-- Problem --
Reproduce verbatim all of the data given below, but do not carry over the images.

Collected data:

┏━━

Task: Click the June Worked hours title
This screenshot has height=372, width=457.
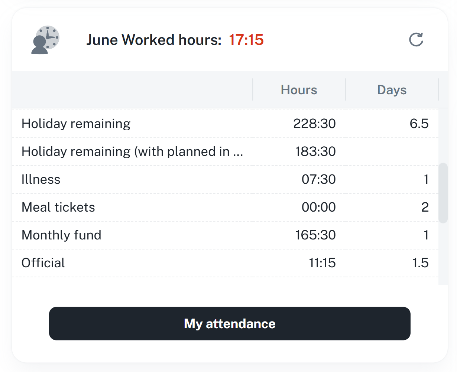Action: [x=154, y=40]
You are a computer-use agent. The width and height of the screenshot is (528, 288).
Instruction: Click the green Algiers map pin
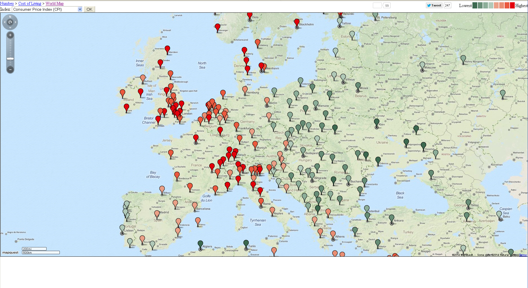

┗━━

-- Answer space --
Task: Click the June Worked hours title
This screenshot has height=372, width=457.
Action: [x=154, y=40]
You are a computer-use agent. The width and height of the screenshot is (528, 288).
Instruction: Click the green Algiers map pin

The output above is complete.